§ WHAT IS BEING ASKED: Only the lines from the one with "Industries Served (357, 2500)" to the end of the material should be reproduced, exactly and in full, both ends included.

§ RECORD SET:
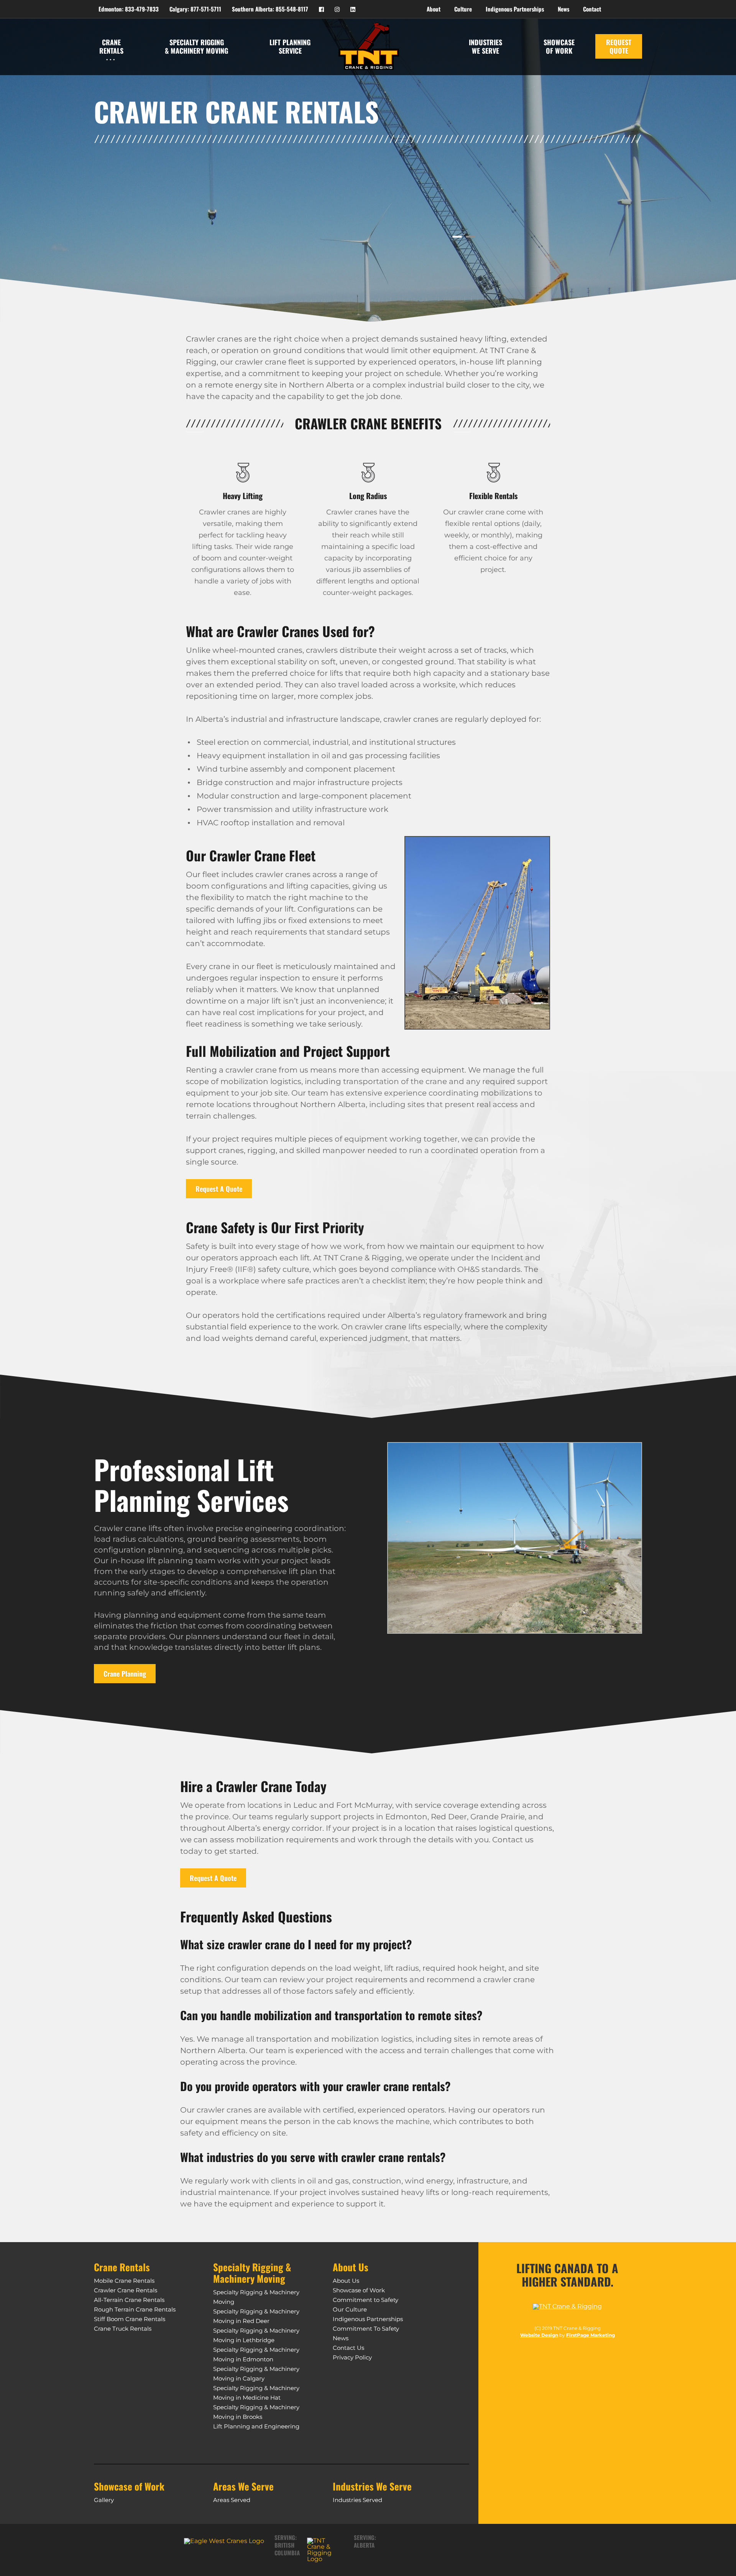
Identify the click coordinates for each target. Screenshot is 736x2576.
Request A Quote (219, 1189)
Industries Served (357, 2500)
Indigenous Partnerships (368, 2319)
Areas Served (231, 2500)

§ EXERCISE SOLUTION:
Industries Served (357, 2500)
Indigenous Partnerships (368, 2319)
Areas Served (231, 2500)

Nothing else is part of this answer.